■ Set problem A ■
Take the records from the line holding "You are a computer-use agent. Viewport: 859px" through the line holding "coord(590,80)", inclusive, and switch "chat bubble" to "message bubble". Return only those lines, with everything else left as it is.
======== Quoted text
# C# Quiz



## Matt_1988 (Jan 3, 2009)

Hey guys, I'm wanting to make a basic 10 question quiz using c# in a console application, it will be multiple choice and at the end add up all the users marks out of ten, i have all the questions and the basic code for it but am struggling with the code to add up the marks, any help with this would be greatly appreciated.

Thanks

Matt


----------



## ahmorrow (May 5, 2009)

Here's some pseudo code for you, I hope it helps:

Keep in mind I'm not so great at C# so this probably won't work for you, but you could easily adapt it. Basically I'm comparing the values of two arrays, if they match I'm adding 1 to count, if not, I'm setting count equal to whatever count is--though you could just as well do nothing.

for (x in answer){
if (answer[x]=correct[x]){count++}
else{count=count}
}


----------



## Matt_1988 (Jan 3, 2009)
================
======== Material supplied
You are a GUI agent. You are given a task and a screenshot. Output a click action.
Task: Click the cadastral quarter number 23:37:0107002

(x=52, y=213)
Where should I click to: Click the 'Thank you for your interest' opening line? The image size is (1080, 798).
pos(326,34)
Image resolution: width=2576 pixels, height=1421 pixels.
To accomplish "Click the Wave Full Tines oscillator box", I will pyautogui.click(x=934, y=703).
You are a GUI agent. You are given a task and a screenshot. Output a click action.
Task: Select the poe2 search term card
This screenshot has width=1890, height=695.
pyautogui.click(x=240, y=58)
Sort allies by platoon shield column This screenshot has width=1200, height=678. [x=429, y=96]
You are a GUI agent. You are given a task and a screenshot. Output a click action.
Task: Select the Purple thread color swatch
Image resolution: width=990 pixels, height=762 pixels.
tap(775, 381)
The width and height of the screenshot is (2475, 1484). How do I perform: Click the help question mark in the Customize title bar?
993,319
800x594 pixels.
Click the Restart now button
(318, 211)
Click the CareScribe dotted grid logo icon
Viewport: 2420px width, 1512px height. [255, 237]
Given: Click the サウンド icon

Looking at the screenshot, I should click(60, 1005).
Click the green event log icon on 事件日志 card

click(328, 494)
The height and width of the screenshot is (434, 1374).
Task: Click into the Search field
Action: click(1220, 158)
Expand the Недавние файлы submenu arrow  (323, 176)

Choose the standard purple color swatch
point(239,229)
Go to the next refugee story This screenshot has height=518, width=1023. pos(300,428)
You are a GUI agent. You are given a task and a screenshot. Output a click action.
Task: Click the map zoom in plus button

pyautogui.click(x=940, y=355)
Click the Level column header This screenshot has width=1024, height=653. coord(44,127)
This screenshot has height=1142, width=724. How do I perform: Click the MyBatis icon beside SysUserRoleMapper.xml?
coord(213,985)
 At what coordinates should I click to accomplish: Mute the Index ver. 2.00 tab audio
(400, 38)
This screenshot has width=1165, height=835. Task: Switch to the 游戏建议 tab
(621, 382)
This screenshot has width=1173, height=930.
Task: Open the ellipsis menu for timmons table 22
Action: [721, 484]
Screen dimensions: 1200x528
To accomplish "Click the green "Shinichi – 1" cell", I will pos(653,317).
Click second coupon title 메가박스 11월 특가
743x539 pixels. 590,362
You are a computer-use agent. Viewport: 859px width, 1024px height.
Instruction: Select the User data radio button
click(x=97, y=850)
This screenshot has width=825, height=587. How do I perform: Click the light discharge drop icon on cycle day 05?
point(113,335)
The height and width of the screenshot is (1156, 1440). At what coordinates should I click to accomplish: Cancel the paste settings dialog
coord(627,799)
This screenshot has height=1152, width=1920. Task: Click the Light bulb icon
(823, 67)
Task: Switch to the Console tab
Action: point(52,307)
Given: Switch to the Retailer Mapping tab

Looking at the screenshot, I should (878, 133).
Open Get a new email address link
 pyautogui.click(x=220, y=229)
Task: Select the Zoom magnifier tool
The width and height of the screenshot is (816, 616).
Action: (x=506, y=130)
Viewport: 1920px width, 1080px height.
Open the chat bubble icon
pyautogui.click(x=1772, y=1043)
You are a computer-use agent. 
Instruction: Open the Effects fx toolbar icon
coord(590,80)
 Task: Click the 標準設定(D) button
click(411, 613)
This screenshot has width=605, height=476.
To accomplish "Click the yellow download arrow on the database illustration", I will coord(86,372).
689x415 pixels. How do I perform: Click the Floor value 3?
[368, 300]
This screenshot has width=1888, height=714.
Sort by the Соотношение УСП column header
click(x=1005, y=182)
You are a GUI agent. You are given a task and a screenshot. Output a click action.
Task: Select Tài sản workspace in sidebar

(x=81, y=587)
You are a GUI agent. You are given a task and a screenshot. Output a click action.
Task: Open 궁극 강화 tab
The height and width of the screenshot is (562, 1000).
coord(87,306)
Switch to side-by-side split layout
================
■ Set problem B ■
Repeat the forum thread about the C# quiz word for word, from start to finish.

■ Task result A ■
You are a computer-use agent. Viewport: 859px width, 1024px height.
Instruction: Select the User data radio button
click(x=97, y=850)
This screenshot has width=825, height=587. How do I perform: Click the light discharge drop icon on cycle day 05?
point(113,335)
The height and width of the screenshot is (1156, 1440). At what coordinates should I click to accomplish: Cancel the paste settings dialog
coord(627,799)
This screenshot has height=1152, width=1920. Task: Click the Light bulb icon
(823, 67)
Task: Switch to the Console tab
Action: point(52,307)
Given: Switch to the Retailer Mapping tab

Looking at the screenshot, I should (878, 133).
Open Get a new email address link
 pyautogui.click(x=220, y=229)
Task: Select the Zoom magnifier tool
The width and height of the screenshot is (816, 616).
Action: (x=506, y=130)
Viewport: 1920px width, 1080px height.
Open the message bubble icon
pyautogui.click(x=1772, y=1043)
You are a computer-use agent. 
Instruction: Open the Effects fx toolbar icon
coord(590,80)

■ Task result B ■
# C# Quiz



## Matt_1988 (Jan 3, 2009)

Hey guys, I'm wanting to make a basic 10 question quiz using c# in a console application, it will be multiple choice and at the end add up all the users marks out of ten, i have all the questions and the basic code for it but am struggling with the code to add up the marks, any help with this would be greatly appreciated.

Thanks

Matt


----------



## ahmorrow (May 5, 2009)

Here's some pseudo code for you, I hope it helps:

Keep in mind I'm not so great at C# so this probably won't work for you, but you could easily adapt it. Basically I'm comparing the values of two arrays, if they match I'm adding 1 to count, if not, I'm setting count equal to whatever count is--though you could just as well do nothing.

for (x in answer){
if (answer[x]=correct[x]){count++}
else{count=count}
}


----------



## Matt_1988 (Jan 3, 2009)